What is primary immunodeficiency (PI)?
The more you know about PI, the better prepared you’ll be every step of the way.
PI is an umbrella term used to describe a group of more than 350 disorders that can cause your immune system to not work like it should.
- Usually inherited or caused by problems in genes of cells in the immune system
- Characterized by infections that are severe, recurrent, and challenging to treat
- More common than cystic fibrosis, affecting 1 in 1,200 people in the US
PI is not:
- Contagious or able to be spread to others
- A secondary problem with the immune system caused by another disease such as cancer; medications, such as chemotherapy; or infections, such as human immunodeficiency virus (HIV)
“You name it, I got it: sinus infections, respiratory infections and more. I would get a hangnail, and it would turn into an infection.”
PI causes people to have infections that come back frequently or are often hard to treat.
“My parents had never heard of this disease. They felt they needed more information before making a decision about treatment.”
Most PIs are passed to patients via one or both parents.
PI is caused by errors in the genes of the cells that make up the immune system. These diseases were once thought to be rare, but now as a group, they are considered more common than previously thought. Today, the World Health Organization estimates that about 270,000 people or 1 in 1,200 in the United States have been diagnosed with PI. Nearly 100 times more Americans are living with PI than are currently diagnosed. Today, PI is more common than cystic fibrosis.
How it's diagnosed
“My pulmonologist finally decided to check my IgG levels. But I walked away from that still not understanding what was going on and what I had.”
Susceptibility to infections is one of the most common symptoms of PI. However, these symptoms can vary and they can be mistaken for common infections, because even healthy people without PI can get sick frequently.
This is one of the reasons it can be difficult to diagnose PI.
Once thought to be a childhood disease, we now know that PI can be diagnosed at any age. When testing for PI, doctors will ask about your family history and do a physical exam. They also will order blood tests to check if your blood cells, antibodies, and immune system are working properly. These tests are important for your doctor to confirm a diagnosis of PI and the type of PI you have.
Here are some questions to consider asking your doctor about living with PI:
- Who will be part of my healthcare team?
- Who will be my main point of contact?
- What can I do to help prevent getting infections?
- Are there any restrictions on my activity level or diet?

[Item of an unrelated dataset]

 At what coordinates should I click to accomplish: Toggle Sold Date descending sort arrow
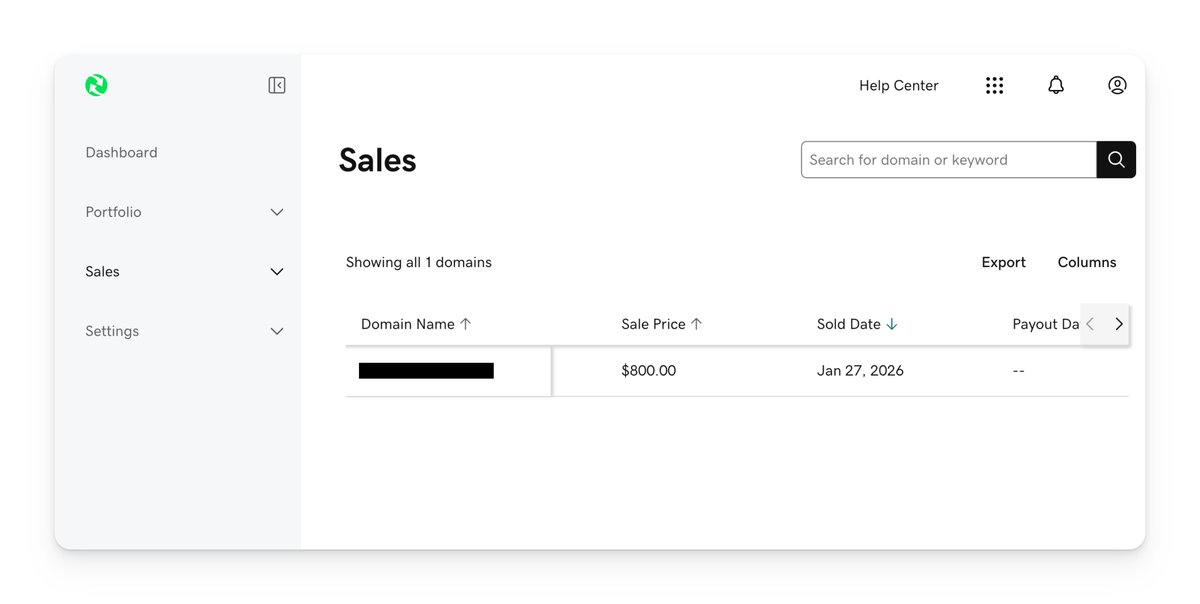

- Is there a specific medical diet or are there nutritional guidelines you would recommend?
- Can I get all of the recommended vaccinations?
- Is there a known genetic component for this type of PI?
- If so, how will I know if other family members need to be tested?
- What are the long-term health consequences of PI?
- Is there a PI support group I can join?
- Do I need to see any other specialists?
- Who should I call if I get sick?
- How can I get help with insurance-related inquiries?
“Finally, I knew what was wrong with me. I didn’t really know what the treatment entailed yet, but there was a solution!”
There are more than 350 types of PI. These disorders all have differences, but the big thing they have in common is that they all cause the immune system to not work right, making it harder to fight off infections. These infections can happen anywhere in the body, they can be hard to get rid of, and they often reappear.
A Few Types of PI
Common variable immunodeficiency (CVID)
People with CVID have decreased levels of antibodies (immunoglobulins) in the blood and are therefore more likely to get infections.
X-linked agammaglobulinemia (XLA)
People with XLA—an inherited form of PI—have very few B cells, which are specialized white blood cells that help protect the body against infection.
Immune globulin G (IgG) Subclass Deficiency
IgG is divided into 4 subclasses: IgG1, IgG2, IgG3, and IgG4. People are said to have an IgG subclass deficiency when they lack or have very low levels of 1 or more IgG subclasses, but their total IgG levels are normal.
Hyper-IgM (HIGM) Syndrome
People with HIGM syndrome have an excess of IgM and reduced levels of other immunoglobulins, including IgG and immune globulin A (IgA).
Selective IgA Deficiency
One of the most common types of PI in Caucasians, selective IgA deficiency, often goes undiagnosed in some people because they are never sick enough to be seen by a doctor. Others, however, may develop a variety of challenges that need medical attention.
Severe combined immunodeficiency (SCID)
SCID, a serious form of PI, is a rare syndrome with multiple genetic causes.
Wiskott-Aldrich syndrome is a PI disease that affects both the T and B lymphocytes.
DiGeorge syndrome is a PI disease caused by abnormal formation of certain tissues during fetal development. The defect may affect the thymus gland and impair production of T lymphocytes.
A-T is a PI disease that affects a number of organs.